Snacking du monde : aller simple sans additifs

Si le manque de temps est plus que jamais d’actualité dans notre société, le consommateur est devenu très exigent sur la nature et la qualité de son alimentation. De plus en plus touché par des intolérances alimentaires (gluten, lactose etc.) et concerné par des enjeux sanitaires et planétaires, il réclame la transparence et a besoin de faire davantage confiance. C’est en répondant à ces enjeux planétaires et sanitaires – produits frais, traçabilité, fait maison, moins de déchets, mise en œuvre à la minute…- que le snacking pourra reconquérir la confiance du consommateur.

Le sandwich, l’incontournable revisité

Le sandwich, pour son côté roboratif et pratique, demeure un modèle universel de snacking. Il existe probablement autant de sandwichs que de pains dans le monde. Au-delà de notre traditionnel pain levé, les pains plats ou galettes d’Orient, d’Inde ou d’Amérique latine élargissent la palette. Lorsque l’on évoque le snacking, on pense forcément au fast-food américain (burger, hot-dog), né de formules au tarif attractif, faciles à avaler et peu équilibrées, car contenant beaucoup de matières grasses et d’éléments trop transformés (sauces, viandes et fromages industriels) donc beaucoup d’additifs. Toutefois, de nombreuses enseignes ont su faire évoluer ces concepts vers des formules plus qualitatives, répondant aux souhaits du consommateur, quitte à y mettre le prix : repas plus sains et équilibrés, faits maison à partir de produits frais, bio ou issus de l’agriculture raisonnée. Face à l’immortel jambon-beurre parisien et l’éternel club sandwich (ou sa version italienne, le tramezzini), la tartine gagne du terrain, car elle permet d’inverser la proportion pain-garniture et se décline à l’envi. La tranche de pain devenue bio et moins raffinée (pain complet, noir ou aux graines), se garnit généreusement de rubans de légumes, de purée d’avocat, de rondelles de fruits, de copeaux de fromage ou de charcuterie fine AOP, d’herbes fraîches, de graines germées et d’oléagineux… Le bahn-mi vietnamien contient notamment de belles crudités marinées au vinaigre. Servis dans un pain pita, les falafels – boulettes typiques de la cuisine levantine à base de pois chiches ou de fèves -, remplacent la viande grillée. Une mini-calzone peut ainsi contenir davantage de garniture que la pizzette napolitaine, cuite également au feu de bois. Le pan bagnat niçois, pain rond creusé généreusement fourni de crudités et arrosé huile d’olive, demeure un bon modèle de praticité…

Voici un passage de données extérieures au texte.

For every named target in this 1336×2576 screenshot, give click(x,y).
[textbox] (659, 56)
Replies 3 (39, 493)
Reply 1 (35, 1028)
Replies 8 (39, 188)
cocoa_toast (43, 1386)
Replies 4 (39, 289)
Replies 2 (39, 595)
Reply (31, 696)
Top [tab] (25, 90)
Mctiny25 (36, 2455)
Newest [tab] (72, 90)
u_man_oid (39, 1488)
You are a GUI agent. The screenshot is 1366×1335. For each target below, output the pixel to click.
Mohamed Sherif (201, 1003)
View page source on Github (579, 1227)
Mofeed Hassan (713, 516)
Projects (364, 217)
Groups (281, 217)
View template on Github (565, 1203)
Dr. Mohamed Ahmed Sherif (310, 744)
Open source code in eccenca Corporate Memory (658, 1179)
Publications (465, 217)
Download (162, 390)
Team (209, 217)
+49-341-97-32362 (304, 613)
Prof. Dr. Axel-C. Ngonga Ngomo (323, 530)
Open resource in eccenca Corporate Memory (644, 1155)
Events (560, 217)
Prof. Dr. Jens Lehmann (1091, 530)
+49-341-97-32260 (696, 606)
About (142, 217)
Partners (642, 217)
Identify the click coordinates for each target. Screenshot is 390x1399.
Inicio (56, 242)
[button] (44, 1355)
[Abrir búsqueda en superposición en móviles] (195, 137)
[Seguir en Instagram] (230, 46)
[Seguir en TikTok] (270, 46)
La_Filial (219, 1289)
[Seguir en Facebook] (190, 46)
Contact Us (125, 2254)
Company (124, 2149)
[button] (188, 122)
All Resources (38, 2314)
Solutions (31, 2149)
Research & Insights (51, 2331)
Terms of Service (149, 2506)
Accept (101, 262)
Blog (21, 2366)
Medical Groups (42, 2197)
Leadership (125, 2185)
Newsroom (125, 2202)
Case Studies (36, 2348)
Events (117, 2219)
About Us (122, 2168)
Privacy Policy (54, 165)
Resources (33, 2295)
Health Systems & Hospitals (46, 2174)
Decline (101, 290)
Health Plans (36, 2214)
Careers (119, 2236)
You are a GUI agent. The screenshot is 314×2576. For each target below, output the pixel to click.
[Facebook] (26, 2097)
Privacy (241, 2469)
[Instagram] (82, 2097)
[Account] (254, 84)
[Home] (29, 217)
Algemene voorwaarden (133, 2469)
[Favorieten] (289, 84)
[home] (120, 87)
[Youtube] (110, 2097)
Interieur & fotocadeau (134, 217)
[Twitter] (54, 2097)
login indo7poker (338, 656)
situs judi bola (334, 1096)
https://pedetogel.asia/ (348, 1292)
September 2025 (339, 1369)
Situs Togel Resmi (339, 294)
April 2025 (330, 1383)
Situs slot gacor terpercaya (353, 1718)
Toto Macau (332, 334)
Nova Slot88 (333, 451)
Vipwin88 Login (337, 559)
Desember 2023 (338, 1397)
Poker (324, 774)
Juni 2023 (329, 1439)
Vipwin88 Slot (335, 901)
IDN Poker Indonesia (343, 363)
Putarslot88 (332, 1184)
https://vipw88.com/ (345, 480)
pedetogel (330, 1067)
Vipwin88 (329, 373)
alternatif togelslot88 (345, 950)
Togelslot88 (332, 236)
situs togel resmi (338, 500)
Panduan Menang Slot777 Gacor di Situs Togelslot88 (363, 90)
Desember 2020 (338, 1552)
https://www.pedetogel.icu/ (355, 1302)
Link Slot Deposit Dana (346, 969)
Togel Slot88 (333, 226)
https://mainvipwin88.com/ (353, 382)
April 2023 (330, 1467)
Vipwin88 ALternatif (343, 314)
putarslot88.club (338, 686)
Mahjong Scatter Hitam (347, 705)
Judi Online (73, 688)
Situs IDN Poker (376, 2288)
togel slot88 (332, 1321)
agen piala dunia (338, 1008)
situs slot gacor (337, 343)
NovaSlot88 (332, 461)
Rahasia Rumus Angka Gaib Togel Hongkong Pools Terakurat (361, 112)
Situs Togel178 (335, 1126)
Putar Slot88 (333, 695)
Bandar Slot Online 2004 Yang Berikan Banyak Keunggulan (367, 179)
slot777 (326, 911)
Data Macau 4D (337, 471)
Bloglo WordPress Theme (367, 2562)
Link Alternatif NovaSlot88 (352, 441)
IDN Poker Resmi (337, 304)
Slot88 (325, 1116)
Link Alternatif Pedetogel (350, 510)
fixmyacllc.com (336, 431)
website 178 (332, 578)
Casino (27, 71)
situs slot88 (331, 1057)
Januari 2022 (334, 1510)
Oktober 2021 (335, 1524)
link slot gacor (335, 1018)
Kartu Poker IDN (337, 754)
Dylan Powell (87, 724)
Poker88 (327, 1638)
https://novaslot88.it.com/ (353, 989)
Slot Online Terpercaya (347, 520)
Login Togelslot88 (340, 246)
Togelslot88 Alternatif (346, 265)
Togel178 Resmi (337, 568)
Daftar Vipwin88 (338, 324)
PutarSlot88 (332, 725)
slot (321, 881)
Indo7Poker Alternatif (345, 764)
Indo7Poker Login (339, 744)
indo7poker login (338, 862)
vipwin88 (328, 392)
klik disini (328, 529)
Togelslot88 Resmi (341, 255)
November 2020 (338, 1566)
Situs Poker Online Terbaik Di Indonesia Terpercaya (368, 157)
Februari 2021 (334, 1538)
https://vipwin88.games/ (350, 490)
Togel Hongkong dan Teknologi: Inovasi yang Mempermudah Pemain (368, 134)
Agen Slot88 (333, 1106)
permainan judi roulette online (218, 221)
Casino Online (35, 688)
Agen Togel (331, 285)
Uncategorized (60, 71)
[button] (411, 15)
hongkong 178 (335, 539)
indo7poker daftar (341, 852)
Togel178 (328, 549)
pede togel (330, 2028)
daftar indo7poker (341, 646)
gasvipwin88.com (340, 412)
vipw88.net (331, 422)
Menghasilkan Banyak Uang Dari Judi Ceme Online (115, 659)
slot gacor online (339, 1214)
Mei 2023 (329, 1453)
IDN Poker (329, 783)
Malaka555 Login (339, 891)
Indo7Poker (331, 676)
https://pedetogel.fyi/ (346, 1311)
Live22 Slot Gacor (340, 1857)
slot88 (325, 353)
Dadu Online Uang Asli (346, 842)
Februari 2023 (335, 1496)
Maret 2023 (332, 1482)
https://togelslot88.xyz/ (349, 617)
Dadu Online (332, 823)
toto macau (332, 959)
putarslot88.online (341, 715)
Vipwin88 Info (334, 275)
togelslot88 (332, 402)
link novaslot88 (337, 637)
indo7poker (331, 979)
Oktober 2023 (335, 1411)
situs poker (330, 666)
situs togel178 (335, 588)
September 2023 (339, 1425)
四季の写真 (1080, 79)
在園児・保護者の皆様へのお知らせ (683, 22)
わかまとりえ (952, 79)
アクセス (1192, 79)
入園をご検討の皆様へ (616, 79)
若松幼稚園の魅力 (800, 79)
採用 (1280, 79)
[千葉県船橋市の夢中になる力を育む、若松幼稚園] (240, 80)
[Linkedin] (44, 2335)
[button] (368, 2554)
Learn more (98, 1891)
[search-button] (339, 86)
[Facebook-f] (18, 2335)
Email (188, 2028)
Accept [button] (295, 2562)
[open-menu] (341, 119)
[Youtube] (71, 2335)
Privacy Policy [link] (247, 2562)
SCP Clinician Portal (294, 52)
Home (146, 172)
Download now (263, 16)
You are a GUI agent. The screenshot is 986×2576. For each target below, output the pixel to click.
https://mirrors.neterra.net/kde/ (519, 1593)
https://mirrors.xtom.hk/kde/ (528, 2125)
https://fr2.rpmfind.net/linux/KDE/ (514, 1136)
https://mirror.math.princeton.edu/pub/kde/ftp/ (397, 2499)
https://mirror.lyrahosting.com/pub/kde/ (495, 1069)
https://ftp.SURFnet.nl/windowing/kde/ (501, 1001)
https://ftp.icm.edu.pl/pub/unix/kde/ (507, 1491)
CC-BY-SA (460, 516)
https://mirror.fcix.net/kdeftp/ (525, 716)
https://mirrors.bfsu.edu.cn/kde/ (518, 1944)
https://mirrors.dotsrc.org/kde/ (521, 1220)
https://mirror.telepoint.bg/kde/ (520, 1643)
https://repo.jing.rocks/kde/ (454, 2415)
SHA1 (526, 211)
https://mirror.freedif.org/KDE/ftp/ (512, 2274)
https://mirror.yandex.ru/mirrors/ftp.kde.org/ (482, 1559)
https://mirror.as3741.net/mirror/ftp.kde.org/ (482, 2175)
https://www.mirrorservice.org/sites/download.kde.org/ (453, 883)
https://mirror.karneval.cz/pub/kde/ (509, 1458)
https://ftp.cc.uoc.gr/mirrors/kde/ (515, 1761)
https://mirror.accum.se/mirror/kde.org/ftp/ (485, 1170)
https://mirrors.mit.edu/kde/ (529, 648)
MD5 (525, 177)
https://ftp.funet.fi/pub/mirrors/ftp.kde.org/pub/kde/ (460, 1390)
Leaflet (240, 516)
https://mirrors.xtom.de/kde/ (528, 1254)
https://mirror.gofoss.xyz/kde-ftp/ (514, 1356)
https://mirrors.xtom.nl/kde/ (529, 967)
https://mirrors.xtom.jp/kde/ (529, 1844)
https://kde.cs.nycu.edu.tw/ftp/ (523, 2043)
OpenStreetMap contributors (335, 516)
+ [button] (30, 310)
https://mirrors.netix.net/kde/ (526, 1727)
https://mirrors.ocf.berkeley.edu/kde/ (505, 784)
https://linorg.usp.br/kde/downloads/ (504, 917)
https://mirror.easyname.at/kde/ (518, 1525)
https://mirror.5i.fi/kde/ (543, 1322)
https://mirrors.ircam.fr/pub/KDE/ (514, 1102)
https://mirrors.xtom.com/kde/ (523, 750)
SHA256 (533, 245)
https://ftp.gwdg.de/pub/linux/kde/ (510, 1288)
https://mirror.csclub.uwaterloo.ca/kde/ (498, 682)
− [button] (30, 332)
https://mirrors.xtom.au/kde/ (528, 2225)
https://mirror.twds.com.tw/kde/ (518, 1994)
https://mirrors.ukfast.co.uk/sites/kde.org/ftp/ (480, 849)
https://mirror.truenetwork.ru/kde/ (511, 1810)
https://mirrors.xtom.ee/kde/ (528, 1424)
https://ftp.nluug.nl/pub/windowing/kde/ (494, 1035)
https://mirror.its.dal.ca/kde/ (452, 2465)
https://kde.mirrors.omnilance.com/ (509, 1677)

La cuisine du monde comme inspiration

La mondialisation et le tourisme ont permis d’importer des modèles de cuisine de rue ou à emporter du monde entier, rivalisant avec le fameux sandwich. Parfois, des plats qui se dégustent originellement à table à l’autre bout de la planète sont devenus chez nous des emblèmes du snacking, de la vente à emporter et de la livraison. C’est le cas des sushis, yakitoris et autres mets délicats japonais qui n’ont originellement rien à voir avec le fast-food, les préparations à la chaîne, ni même le fait de manger rapidement son repas… La cuisine chinoise, qui repose sur de multiples préparations – diverses selon les régions (vapeur, sautés, fritures) – et servies au même moment et en toute convivialité à table, se prête également bien au concept de bouchées nomades. La richesse des saveurs concentrées en de si petites préparations et les principes d’une alimentation équilibrée font le succès des cuisines asiatiques dans les concepts de snacking… Le consommateur est plus que jamais convaincu que sa santé passe par son alimentation. Et bien qu’il n’ait pas toujours le temps de s’installer à table, il ne renonce pas à sa quête d’une cuisine saine, sans additifs.